This order of the commission was signed by the President, M. León Parra, and Commissioner Juan M. Herrero. Commissioner F. Paz Gránela dissented. He is of the opinion that the manager cannot issue a policy to extend beyond the current fiscal year; that before he issues new policies he must revise the premium rates, and raise or lower them as the case may be; and that then no policy is in force.

The State Insurance Fund moved for reconsideration. It was denied, but since no appeal has been taken by the Fund the matter need not be discussed.

The petitioner also moved for a reconsideration. It too was denied. The petitioner’s contention was that when the act says “for any term or part of a semester” the words “for any term” are disjunctive and do not mean “term of a semester”. The commission, thought that when the act says “any term or part of a semester” it means conjunctively [125]*125■ — any “term or part” — of a semester and not the disjunctive interpretation for which, petitioner contends.

The petitioner has asked for a writ of review and assigns only one error:

“The respondent, the Industrial Commission of Puerto Rico, committed a grave error of law in deciding that because the appellant’s work lasted more than six months, he is not, by that reason, a temporary or occasional employer, and should therefore be considered as a permanent employer for the purposes of the premium rate to be paid for the insured job.”

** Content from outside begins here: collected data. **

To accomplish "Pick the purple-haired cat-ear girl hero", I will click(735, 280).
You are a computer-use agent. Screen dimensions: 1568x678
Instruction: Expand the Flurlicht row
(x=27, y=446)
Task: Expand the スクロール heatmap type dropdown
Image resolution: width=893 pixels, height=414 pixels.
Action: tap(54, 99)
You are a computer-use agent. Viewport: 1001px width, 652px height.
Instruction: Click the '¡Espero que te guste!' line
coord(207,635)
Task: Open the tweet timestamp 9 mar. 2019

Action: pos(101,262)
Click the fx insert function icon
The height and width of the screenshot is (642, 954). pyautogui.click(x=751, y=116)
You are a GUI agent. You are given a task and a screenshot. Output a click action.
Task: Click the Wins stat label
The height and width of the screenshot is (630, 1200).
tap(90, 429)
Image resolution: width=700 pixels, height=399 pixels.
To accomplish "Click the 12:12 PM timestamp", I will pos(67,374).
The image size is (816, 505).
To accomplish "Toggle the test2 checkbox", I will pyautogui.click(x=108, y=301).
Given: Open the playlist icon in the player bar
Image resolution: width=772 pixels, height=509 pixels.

From the Workmen’s Compensation Act (Act No. 45 of 1935, p. 250) it will he seen that there are two kinds of employers: permanent and temporary. The permanent employers, who do the same kind of work year after year, send to the State Insurance Fund, on or before July 15 of each year, a copy of the total payroll of their business for the previous fiscal year. The manager of the Fund classifies the employees according to the work they do.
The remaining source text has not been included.